4. What should I look for in composite toe work boots?
Three things: Composite toe work boots must be certified to ASTM F2413-18 (or a local equivalent), weigh less than steel toe, and be non-conductive for electrical work. I learned this the hard way. A few years ago, I ordered a batch of 'composite toe' boots from a distributor I'd never used. They were cheap—saved us about $40 a pair. The first week, a guy stepped on a rebar and the toe cap cracked. Turns out, it wasn't actually certified. The process for checking certification is now step one on my checklist. For Helly Hansen, their composite toe lines (like the Garibaldi or Verglas) usually have the certification right on the box. Verify it before you order, not after.

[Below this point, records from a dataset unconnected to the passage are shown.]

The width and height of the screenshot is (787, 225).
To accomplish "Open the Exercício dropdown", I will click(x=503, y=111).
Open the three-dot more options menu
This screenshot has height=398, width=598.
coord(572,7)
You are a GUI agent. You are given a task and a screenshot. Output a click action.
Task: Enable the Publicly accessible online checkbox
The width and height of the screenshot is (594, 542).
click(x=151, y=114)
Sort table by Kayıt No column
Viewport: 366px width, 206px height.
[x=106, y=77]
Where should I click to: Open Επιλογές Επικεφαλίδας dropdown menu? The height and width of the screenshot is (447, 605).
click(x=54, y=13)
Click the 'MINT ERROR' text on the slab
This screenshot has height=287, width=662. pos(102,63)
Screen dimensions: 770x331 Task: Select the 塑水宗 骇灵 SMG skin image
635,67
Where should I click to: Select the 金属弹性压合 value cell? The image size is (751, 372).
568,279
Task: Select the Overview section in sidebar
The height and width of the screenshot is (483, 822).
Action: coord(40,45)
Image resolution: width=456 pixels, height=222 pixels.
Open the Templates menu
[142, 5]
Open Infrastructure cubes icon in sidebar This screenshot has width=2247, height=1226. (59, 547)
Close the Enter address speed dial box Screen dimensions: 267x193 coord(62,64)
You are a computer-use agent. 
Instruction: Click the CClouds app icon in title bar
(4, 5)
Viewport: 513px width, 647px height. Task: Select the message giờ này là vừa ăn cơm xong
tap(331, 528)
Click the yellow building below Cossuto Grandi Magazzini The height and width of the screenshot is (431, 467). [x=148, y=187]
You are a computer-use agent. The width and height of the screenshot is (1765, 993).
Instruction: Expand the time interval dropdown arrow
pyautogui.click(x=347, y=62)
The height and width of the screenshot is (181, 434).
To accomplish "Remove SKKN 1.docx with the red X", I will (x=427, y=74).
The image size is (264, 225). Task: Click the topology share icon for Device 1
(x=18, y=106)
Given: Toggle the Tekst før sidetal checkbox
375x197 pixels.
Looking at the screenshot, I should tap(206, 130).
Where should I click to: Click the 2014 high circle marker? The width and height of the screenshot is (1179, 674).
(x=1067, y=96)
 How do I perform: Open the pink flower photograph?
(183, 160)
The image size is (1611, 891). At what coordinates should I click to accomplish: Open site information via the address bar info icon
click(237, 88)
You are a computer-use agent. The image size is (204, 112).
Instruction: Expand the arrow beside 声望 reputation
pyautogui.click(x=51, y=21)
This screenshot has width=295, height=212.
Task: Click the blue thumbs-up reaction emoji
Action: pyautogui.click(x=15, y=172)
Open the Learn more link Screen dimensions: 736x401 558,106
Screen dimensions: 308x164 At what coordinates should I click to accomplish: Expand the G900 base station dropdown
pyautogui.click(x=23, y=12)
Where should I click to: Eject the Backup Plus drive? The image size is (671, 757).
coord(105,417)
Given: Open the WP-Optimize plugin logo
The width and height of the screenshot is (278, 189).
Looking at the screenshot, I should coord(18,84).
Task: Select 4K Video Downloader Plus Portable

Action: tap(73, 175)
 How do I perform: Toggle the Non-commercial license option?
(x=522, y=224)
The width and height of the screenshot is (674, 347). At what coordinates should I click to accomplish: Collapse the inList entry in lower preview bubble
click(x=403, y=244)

5. How do I stretch leather gloves so they don't hurt?
Another expensive lesson from my early days. I once ordered 500 pairs of leather work gloves for a site with new hires. They came in and guys complained they were too tight. I didn't have a plan. That's the process gap. How to stretch leather gloves isn't hard, but you need to do it before the shift starts. The method we now use: dampen a towel (not soaking wet), stuff it into the palm of each glove to stretch the leather, and let it air dry overnight. Do NOT use direct heat—it shrinks the leather. For a faster fix, I've worn them while doing hand stretches for 20 minutes, but that's uncomfortable. This mistake cost us about $200 in returns and a day of grumpy workers. A simple checklist item now.
6. Is black vinyl fence worth considering for my site?
Take this with a grain of salt because I'm not a fencing expert. But from a site logistics perspective, black vinyl fence is a common option for temporary barriers or security perimeters. The key difference from metal or wood? It doesn't rust, but it can get brittle in extreme cold. We spec'd it for a parking lot expansion in 2023. First winter, a corner panel cracked from a snowplow impact. The vinyl was cheaper upfront, but a metal panel would have held up. For indoor or non-heavy impact areas, it's fine. For high-traffic or harsh conditions, I'd go with metal. The question came up because I was comparing it with composite toe boot pricing once—different world, but same principle: context matters.
7. One thing nobody tells you about PPE orders (but should).
This is the one I wish I'd known: always budget for a 10% overage and a return policy. In my first three years, I ruined two projects by ordering exactly the required quantity. One order had a 5% defect rate from the manufacturer. Another had a sizing issue. Every single time, the reorder cost more and took longer. The 'prevention over cure' mindset here is simple: spend the extra 5% upfront on a few spares and a clear return agreement. That mistake in September 2022—the $3,200 disaster—was a 120-piece order where every single item had the wrong spec. The vendor didn't accept returns. I had to write it off. That's not a vendor story (I won't name them), it's a process story. We now have a pre-order checklist that includes: 'Confirmed return policy. Ordered 10% buffer.' It's saved us at least $4,500 in potential rework over the last 18 months.